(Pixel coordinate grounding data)
--------------------------------

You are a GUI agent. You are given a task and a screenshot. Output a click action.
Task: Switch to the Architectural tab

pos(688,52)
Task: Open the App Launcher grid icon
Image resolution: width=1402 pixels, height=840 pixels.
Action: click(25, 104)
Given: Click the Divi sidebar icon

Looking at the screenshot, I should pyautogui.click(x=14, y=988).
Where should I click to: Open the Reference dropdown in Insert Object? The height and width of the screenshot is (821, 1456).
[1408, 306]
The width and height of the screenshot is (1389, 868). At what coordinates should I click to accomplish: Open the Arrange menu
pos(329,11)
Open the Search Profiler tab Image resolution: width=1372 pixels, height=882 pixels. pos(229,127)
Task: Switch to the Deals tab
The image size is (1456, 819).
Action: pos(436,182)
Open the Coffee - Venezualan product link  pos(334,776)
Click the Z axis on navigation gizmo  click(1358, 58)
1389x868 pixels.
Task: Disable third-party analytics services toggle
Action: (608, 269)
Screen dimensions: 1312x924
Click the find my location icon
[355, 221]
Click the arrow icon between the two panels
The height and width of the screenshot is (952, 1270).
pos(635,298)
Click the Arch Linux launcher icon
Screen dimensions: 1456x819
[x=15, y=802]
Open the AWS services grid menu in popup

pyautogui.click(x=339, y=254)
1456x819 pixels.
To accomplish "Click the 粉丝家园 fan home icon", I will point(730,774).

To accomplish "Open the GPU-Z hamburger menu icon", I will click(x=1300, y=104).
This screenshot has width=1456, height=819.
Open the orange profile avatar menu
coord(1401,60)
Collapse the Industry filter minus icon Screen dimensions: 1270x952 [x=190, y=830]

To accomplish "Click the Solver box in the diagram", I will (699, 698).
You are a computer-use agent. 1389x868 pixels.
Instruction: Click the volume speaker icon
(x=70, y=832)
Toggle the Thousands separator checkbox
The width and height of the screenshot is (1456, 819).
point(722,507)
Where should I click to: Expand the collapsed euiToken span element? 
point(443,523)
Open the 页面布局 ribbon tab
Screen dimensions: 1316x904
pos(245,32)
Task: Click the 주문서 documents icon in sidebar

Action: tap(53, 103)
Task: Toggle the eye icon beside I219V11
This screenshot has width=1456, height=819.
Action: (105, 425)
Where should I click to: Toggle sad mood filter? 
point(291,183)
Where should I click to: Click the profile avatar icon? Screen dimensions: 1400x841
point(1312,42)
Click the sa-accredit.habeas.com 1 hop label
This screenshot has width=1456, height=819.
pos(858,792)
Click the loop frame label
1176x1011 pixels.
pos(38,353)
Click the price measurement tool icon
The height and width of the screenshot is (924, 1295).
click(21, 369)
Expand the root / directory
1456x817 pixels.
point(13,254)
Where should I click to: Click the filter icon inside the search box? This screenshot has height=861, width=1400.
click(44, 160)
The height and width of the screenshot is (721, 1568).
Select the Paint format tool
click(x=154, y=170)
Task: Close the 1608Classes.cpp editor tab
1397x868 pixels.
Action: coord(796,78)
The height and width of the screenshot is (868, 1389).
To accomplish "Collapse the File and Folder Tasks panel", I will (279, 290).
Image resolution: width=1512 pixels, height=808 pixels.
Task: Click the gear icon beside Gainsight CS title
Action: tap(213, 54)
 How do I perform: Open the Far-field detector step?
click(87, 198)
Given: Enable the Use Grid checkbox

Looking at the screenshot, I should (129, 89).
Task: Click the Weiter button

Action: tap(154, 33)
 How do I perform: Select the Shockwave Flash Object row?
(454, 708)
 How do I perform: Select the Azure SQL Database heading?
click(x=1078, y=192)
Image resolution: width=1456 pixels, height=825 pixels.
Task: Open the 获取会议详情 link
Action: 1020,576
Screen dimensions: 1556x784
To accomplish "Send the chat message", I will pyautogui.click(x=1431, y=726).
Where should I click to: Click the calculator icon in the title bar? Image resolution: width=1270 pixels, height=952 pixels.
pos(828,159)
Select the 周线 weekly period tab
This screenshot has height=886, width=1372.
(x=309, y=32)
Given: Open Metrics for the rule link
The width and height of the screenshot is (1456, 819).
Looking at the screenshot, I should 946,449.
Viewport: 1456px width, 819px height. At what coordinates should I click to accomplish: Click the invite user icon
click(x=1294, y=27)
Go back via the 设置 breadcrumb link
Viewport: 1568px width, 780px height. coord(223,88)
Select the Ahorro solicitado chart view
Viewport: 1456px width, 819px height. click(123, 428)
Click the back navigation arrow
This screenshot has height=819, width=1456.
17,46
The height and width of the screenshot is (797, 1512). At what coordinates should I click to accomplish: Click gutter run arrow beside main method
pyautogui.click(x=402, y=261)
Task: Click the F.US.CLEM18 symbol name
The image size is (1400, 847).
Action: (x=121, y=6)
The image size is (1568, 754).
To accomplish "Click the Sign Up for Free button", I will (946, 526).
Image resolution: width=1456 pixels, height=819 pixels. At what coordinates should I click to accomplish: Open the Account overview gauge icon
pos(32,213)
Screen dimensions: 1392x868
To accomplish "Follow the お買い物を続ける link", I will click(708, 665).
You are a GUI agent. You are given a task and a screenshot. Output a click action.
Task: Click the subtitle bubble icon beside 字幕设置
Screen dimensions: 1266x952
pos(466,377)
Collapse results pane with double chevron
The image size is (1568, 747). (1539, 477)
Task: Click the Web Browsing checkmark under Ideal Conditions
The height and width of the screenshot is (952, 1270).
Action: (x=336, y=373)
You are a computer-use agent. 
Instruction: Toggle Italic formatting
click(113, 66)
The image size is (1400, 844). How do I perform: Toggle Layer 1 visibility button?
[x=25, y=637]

--------------------------------

Exercise prompt
Reproduce the entries above exactly.

Exercise solution
You are a GUI agent. You are given a task and a screenshot. Output a click action.
Task: Switch to the Architectural tab

pos(688,52)
Task: Open the App Launcher grid icon
Image resolution: width=1402 pixels, height=840 pixels.
Action: click(25, 104)
Given: Click the Divi sidebar icon

Looking at the screenshot, I should pyautogui.click(x=14, y=988).
Where should I click to: Open the Reference dropdown in Insert Object? The height and width of the screenshot is (821, 1456).
[1408, 306]
The width and height of the screenshot is (1389, 868). At what coordinates should I click to accomplish: Open the Arrange menu
pos(329,11)
Open the Search Profiler tab Image resolution: width=1372 pixels, height=882 pixels. pos(229,127)
Task: Switch to the Deals tab
The image size is (1456, 819).
Action: pos(436,182)
Open the Coffee - Venezualan product link  pos(334,776)
Click the Z axis on navigation gizmo  click(1358, 58)
1389x868 pixels.
Task: Disable third-party analytics services toggle
Action: (608, 269)
Screen dimensions: 1312x924
Click the find my location icon
[355, 221]
Click the arrow icon between the two panels
The height and width of the screenshot is (952, 1270).
pos(635,298)
Click the Arch Linux launcher icon
Screen dimensions: 1456x819
[x=15, y=802]
Open the AWS services grid menu in popup

pyautogui.click(x=339, y=254)
1456x819 pixels.
To accomplish "Click the 粉丝家园 fan home icon", I will point(730,774).

To accomplish "Open the GPU-Z hamburger menu icon", I will click(x=1300, y=104).
This screenshot has width=1456, height=819.
Open the orange profile avatar menu
coord(1401,60)
Collapse the Industry filter minus icon Screen dimensions: 1270x952 [x=190, y=830]

To accomplish "Click the Solver box in the diagram", I will (699, 698).
You are a computer-use agent. 1389x868 pixels.
Instruction: Click the volume speaker icon
(x=70, y=832)
Toggle the Thousands separator checkbox
The width and height of the screenshot is (1456, 819).
point(722,507)
Where should I click to: Expand the collapsed euiToken span element? 
point(443,523)
Open the 页面布局 ribbon tab
Screen dimensions: 1316x904
pos(245,32)
Task: Click the 주문서 documents icon in sidebar

Action: tap(53, 103)
Task: Toggle the eye icon beside I219V11
This screenshot has width=1456, height=819.
Action: (105, 425)
Where should I click to: Toggle sad mood filter? 
point(291,183)
Where should I click to: Click the profile avatar icon? Screen dimensions: 1400x841
point(1312,42)
Click the sa-accredit.habeas.com 1 hop label
This screenshot has width=1456, height=819.
pos(858,792)
Click the loop frame label
1176x1011 pixels.
pos(38,353)
Click the price measurement tool icon
The height and width of the screenshot is (924, 1295).
click(21, 369)
Expand the root / directory
1456x817 pixels.
point(13,254)
Where should I click to: Click the filter icon inside the search box? This screenshot has height=861, width=1400.
click(44, 160)
The height and width of the screenshot is (721, 1568).
Select the Paint format tool
click(x=154, y=170)
Task: Close the 1608Classes.cpp editor tab
1397x868 pixels.
Action: coord(796,78)
The height and width of the screenshot is (868, 1389).
To accomplish "Collapse the File and Folder Tasks panel", I will (279, 290).
Image resolution: width=1512 pixels, height=808 pixels.
Task: Click the gear icon beside Gainsight CS title
Action: tap(213, 54)
 How do I perform: Open the Far-field detector step?
click(87, 198)
Given: Enable the Use Grid checkbox

Looking at the screenshot, I should (129, 89).
Task: Click the Weiter button

Action: tap(154, 33)
 How do I perform: Select the Shockwave Flash Object row?
(454, 708)
 How do I perform: Select the Azure SQL Database heading?
click(x=1078, y=192)
Image resolution: width=1456 pixels, height=825 pixels.
Task: Open the 获取会议详情 link
Action: 1020,576
Screen dimensions: 1556x784
To accomplish "Send the chat message", I will pyautogui.click(x=1431, y=726).
Where should I click to: Click the calculator icon in the title bar? Image resolution: width=1270 pixels, height=952 pixels.
pos(828,159)
Select the 周线 weekly period tab
This screenshot has height=886, width=1372.
(x=309, y=32)
Given: Open Metrics for the rule link
The width and height of the screenshot is (1456, 819).
Looking at the screenshot, I should 946,449.
Viewport: 1456px width, 819px height. At what coordinates should I click to accomplish: Click the invite user icon
click(x=1294, y=27)
Go back via the 设置 breadcrumb link
Viewport: 1568px width, 780px height. coord(223,88)
Select the Ahorro solicitado chart view
Viewport: 1456px width, 819px height. click(123, 428)
Click the back navigation arrow
This screenshot has height=819, width=1456.
17,46
The height and width of the screenshot is (797, 1512). At what coordinates should I click to accomplish: Click gutter run arrow beside main method
pyautogui.click(x=402, y=261)
Task: Click the F.US.CLEM18 symbol name
The image size is (1400, 847).
Action: (x=121, y=6)
The image size is (1568, 754).
To accomplish "Click the Sign Up for Free button", I will (946, 526).
Image resolution: width=1456 pixels, height=819 pixels. At what coordinates should I click to accomplish: Open the Account overview gauge icon
pos(32,213)
Screen dimensions: 1392x868
To accomplish "Follow the お買い物を続ける link", I will click(708, 665).
You are a GUI agent. You are given a task and a screenshot. Output a click action.
Task: Click the subtitle bubble icon beside 字幕设置
Screen dimensions: 1266x952
pos(466,377)
Collapse results pane with double chevron
The image size is (1568, 747). (1539, 477)
Task: Click the Web Browsing checkmark under Ideal Conditions
The height and width of the screenshot is (952, 1270).
Action: (x=336, y=373)
You are a computer-use agent. 
Instruction: Toggle Italic formatting
click(113, 66)
The image size is (1400, 844). How do I perform: Toggle Layer 1 visibility button?
[x=25, y=637]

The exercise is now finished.